**GIVEN TEXT**
=======
A new study reveals how chronic inflammation promotes muscle fibrosis.
The findings could lead to new therapies for people with Duchenne muscular dystrophy (DMD), a fatal muscle disease.
Chronic inflammation is a major pathological process contributing to the progression and severity of several degenerative disorders, including Duchenne muscular dystrophy.
Studies directed at establishing a causal link between muscular dystrophy and muscle inflammation have revealed a complex dysregulation of the immune response to muscle damage.
During muscular dystrophy, chronic activation of innate immunity causes scarring of skeletal muscle, or fibrosis, which compromises motor function. How immunity is linked to the molecular and cellular regulation of muscle fibrosis was not well defined, until now.
“In our study we found the interaction between two types of cells—a novel stromal progenitor, which is similar to a stem cell, and group 2 innate lymphoid cells (ILC2), which are a type of immune cell that reside in skeletal muscle—promotes the invasion of white blood cells in muscle,” says lead author Jenna Kastenschmidt, an assistant specialist in the University of California, Irvine School of Medicine physiology and biophysics department. “This condition is associated with the elevation of genes that promote muscle tissue scarring found in DMD.”
The new study not only reveals the interaction of cells contributing to DMD, but it illuminates how muscle eosinophilia is regulated. Eosinophils are white blood cells that infiltrate dystrophic muscle causing fibrosis.
In this study in Cell Reports, researchers found elevated levels of eosinophils in DMD muscle compared to control patients. In addition, researchers found the deletion of ILC2s in dystrophic mice mitigated muscle eosinophilia, reducing the expression of genes associated with muscle fibrosis.
=======
**TASK**
Return the portion of the article on inflammation and muscle fibrosis from "The findings could" up to and including "to muscle damage.", copied word for word.
=======
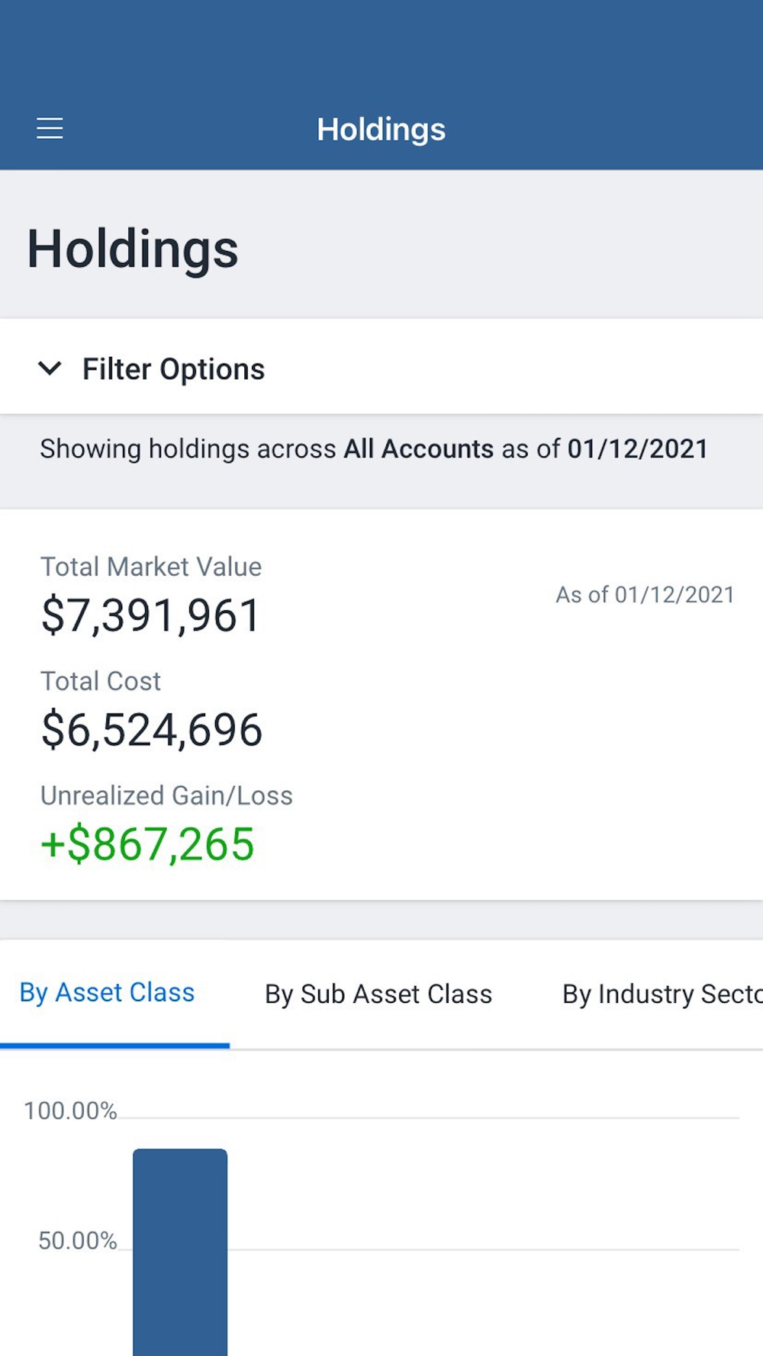Image resolution: width=763 pixels, height=1356 pixels.
Task: Tap the Unrealized Gain/Loss label
Action: 166,795
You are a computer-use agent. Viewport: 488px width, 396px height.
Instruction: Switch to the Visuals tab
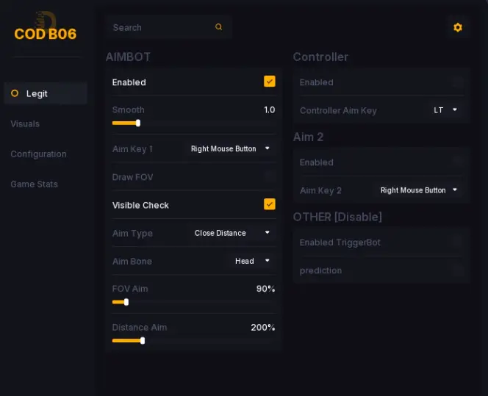click(25, 123)
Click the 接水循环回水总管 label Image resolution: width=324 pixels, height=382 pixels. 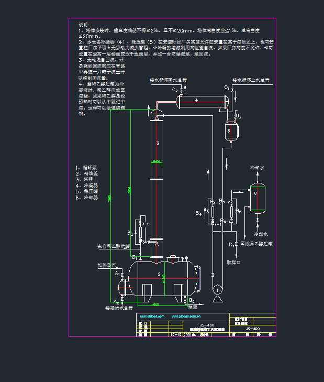coord(169,80)

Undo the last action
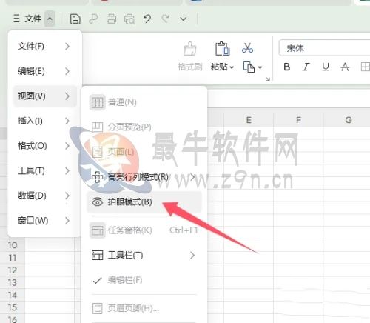pyautogui.click(x=147, y=19)
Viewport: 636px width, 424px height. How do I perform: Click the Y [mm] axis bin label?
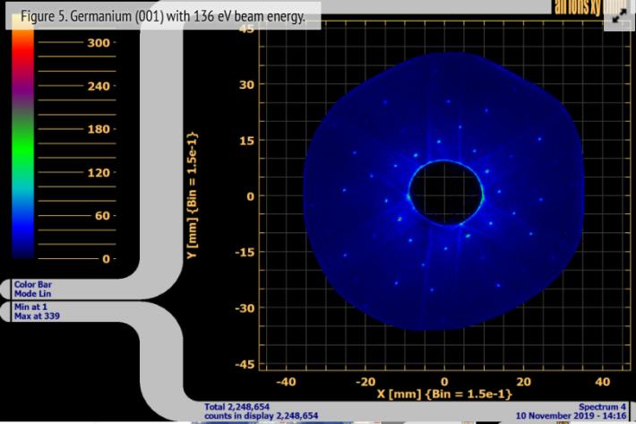[205, 195]
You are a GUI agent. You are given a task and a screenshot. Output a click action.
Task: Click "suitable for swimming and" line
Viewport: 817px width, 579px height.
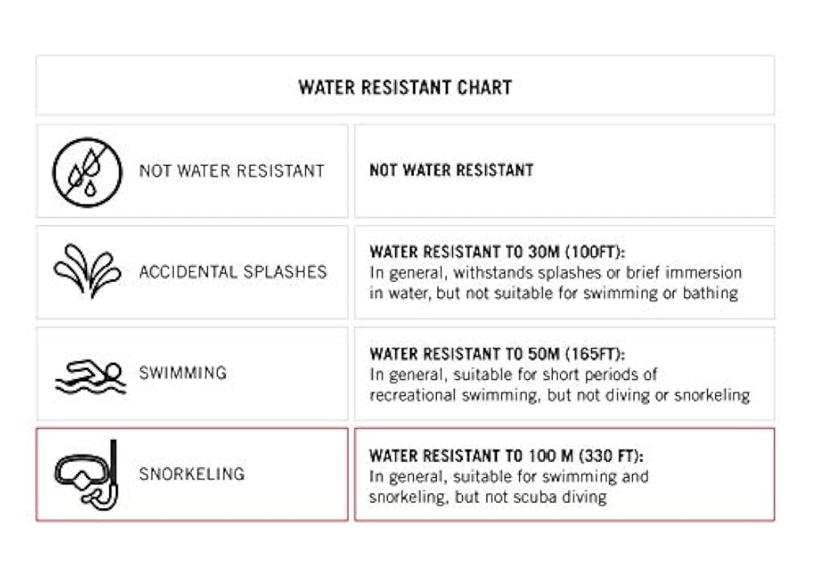click(510, 476)
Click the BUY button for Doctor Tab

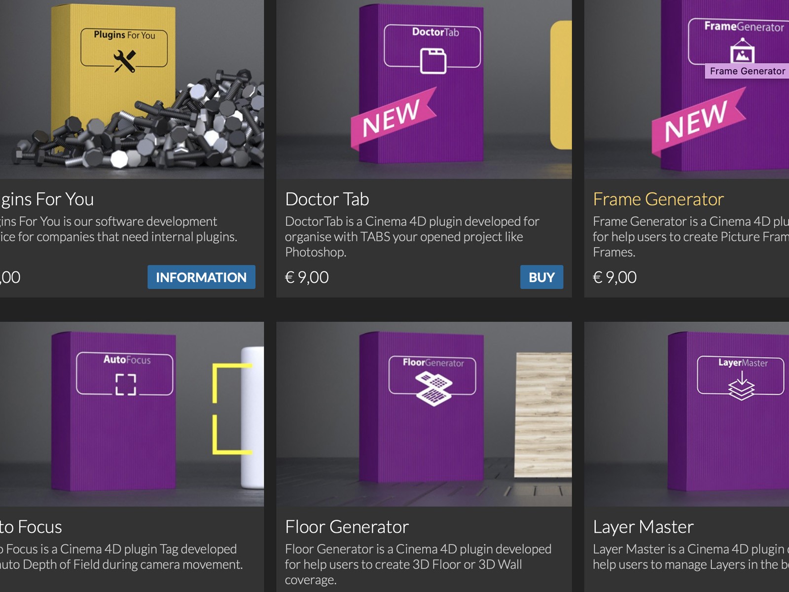pyautogui.click(x=541, y=277)
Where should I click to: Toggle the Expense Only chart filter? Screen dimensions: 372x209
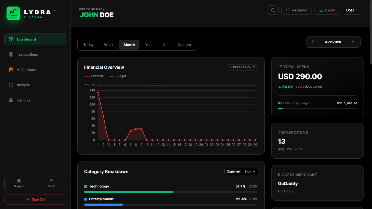[x=242, y=67]
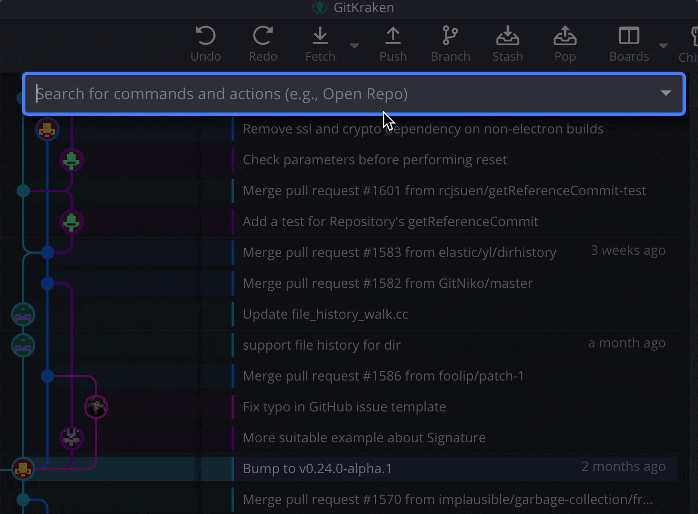
Task: Select 'Check parameters before performing reset' commit
Action: click(375, 160)
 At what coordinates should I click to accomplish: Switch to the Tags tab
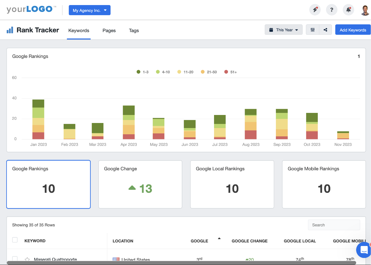pyautogui.click(x=134, y=31)
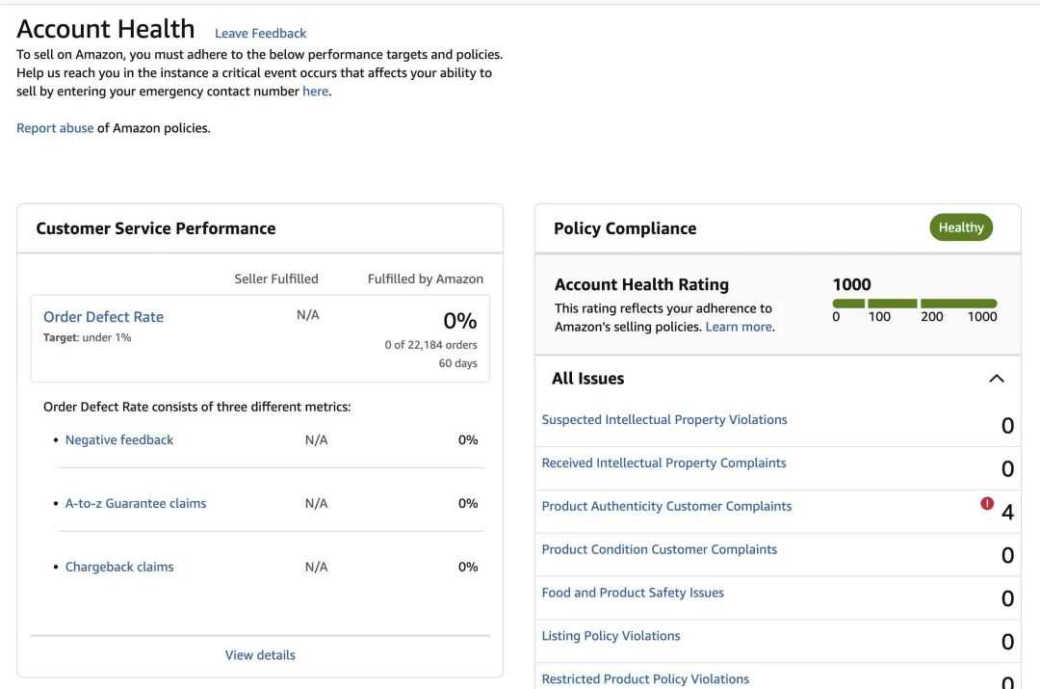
=======
**RESPONSE FOR THIS EXERCISE**
The findings could lead to new therapies for people with Duchenne muscular dystrophy (DMD), a fatal muscle disease.
Chronic inflammation is a major pathological process contributing to the progression and severity of several degenerative disorders, including Duchenne muscular dystrophy.
Studies directed at establishing a causal link between muscular dystrophy and muscle inflammation have revealed a complex dysregulation of the immune response to muscle damage.